[Stored data entries]
++++++

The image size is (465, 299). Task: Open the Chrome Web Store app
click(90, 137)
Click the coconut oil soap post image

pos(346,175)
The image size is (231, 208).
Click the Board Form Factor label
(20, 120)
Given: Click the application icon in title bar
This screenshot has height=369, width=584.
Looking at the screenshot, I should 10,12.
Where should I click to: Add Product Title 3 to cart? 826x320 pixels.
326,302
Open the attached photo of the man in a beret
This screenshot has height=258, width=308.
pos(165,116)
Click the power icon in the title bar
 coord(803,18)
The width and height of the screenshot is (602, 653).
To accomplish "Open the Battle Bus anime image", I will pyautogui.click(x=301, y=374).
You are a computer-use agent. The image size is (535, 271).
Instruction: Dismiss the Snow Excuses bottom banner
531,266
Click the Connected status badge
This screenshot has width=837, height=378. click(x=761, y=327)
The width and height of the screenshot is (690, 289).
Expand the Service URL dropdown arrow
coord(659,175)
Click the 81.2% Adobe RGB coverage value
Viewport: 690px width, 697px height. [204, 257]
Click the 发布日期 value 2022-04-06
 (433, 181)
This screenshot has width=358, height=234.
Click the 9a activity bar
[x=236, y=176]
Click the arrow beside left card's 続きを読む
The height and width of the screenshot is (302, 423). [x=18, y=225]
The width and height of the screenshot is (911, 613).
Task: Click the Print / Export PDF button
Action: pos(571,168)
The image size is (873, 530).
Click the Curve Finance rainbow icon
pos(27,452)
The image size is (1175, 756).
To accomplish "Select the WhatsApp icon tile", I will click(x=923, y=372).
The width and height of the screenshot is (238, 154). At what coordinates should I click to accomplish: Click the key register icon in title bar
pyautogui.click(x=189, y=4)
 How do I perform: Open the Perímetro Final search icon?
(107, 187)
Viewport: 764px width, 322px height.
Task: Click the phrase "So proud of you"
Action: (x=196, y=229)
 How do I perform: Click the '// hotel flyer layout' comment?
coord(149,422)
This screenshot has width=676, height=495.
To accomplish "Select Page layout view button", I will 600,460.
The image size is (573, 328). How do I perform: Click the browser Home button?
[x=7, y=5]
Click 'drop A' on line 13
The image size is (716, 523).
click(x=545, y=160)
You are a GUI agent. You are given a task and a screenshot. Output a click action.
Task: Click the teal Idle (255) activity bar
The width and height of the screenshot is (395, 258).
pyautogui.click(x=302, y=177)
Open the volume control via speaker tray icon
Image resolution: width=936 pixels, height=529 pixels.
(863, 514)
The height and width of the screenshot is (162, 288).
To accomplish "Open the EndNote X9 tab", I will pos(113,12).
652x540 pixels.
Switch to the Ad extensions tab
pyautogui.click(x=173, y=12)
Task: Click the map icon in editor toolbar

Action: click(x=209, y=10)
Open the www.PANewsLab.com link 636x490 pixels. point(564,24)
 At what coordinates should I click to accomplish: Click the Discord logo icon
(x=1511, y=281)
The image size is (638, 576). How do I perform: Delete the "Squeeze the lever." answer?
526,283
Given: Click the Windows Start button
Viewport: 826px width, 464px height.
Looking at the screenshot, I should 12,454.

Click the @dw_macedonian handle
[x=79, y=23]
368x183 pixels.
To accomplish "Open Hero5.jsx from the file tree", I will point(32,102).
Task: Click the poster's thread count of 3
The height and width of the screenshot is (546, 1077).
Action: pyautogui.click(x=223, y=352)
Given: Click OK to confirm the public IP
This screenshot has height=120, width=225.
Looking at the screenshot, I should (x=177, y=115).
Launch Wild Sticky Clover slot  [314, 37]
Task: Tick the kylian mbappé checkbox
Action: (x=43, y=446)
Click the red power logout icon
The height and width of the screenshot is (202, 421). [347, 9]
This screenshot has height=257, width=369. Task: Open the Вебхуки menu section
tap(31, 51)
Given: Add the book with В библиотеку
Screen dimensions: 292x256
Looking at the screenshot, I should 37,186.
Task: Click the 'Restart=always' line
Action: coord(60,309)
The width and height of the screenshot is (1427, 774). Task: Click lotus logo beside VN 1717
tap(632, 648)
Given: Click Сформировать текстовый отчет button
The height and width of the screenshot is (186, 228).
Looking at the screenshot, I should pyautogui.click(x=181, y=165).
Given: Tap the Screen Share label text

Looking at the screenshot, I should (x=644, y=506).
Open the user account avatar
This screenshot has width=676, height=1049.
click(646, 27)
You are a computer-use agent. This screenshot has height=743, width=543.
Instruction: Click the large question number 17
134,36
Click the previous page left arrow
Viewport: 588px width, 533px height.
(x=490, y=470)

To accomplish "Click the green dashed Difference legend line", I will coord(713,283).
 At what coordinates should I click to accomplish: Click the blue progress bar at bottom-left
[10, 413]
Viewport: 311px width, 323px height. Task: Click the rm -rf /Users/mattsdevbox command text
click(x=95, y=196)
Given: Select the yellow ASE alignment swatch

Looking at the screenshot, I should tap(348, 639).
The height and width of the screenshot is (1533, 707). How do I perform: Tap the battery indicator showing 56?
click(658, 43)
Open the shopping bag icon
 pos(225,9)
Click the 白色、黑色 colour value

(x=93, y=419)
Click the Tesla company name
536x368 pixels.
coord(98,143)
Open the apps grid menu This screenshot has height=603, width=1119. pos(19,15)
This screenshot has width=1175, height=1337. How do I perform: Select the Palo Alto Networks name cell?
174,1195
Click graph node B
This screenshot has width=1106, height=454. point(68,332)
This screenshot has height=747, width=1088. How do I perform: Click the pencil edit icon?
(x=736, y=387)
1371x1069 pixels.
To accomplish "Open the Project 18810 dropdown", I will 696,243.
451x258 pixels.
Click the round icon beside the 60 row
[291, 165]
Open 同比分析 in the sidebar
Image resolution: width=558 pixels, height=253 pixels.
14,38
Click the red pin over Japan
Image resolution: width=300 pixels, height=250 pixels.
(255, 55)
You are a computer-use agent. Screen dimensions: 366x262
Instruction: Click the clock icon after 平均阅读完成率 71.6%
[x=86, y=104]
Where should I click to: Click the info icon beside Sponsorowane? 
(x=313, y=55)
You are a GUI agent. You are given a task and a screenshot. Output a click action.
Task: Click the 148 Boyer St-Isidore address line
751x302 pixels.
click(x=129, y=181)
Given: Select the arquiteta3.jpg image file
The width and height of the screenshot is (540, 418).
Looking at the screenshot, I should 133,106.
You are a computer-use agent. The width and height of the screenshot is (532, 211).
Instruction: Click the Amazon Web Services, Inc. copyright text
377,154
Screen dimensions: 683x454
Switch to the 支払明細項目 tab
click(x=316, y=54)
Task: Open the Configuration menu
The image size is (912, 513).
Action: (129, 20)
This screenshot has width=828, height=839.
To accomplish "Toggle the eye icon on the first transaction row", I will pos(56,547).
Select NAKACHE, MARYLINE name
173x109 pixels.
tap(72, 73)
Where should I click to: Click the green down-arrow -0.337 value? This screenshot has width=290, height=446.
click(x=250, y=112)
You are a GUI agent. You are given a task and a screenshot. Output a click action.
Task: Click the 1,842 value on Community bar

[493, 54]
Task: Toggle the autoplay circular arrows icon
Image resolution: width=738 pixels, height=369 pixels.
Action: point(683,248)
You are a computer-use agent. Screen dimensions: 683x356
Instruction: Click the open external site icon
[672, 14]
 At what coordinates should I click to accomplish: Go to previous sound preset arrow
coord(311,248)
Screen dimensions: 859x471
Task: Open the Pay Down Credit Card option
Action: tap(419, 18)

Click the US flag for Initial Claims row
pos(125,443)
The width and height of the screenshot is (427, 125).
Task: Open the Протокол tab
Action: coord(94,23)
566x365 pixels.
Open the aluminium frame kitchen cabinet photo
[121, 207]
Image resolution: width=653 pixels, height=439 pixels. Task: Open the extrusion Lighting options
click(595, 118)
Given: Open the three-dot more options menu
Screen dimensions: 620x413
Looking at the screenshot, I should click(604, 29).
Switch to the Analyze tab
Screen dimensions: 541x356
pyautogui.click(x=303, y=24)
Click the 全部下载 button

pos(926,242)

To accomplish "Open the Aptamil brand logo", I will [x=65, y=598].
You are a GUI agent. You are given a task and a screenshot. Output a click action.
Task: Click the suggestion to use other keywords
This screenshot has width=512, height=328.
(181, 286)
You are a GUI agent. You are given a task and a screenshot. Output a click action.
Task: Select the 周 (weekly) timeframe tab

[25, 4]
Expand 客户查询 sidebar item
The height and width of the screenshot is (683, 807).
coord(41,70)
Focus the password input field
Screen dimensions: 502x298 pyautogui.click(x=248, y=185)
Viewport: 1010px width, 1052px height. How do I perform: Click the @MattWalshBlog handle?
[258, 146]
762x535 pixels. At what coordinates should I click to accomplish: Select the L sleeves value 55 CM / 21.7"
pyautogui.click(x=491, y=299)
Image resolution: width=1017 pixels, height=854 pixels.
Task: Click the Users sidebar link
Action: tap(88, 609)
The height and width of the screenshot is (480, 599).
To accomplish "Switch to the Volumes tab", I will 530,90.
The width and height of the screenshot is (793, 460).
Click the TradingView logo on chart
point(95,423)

++++++

What you should do.
Determine how many lines of the entries above carry the string "Toggle", and give that number alone.

Result of the task.
2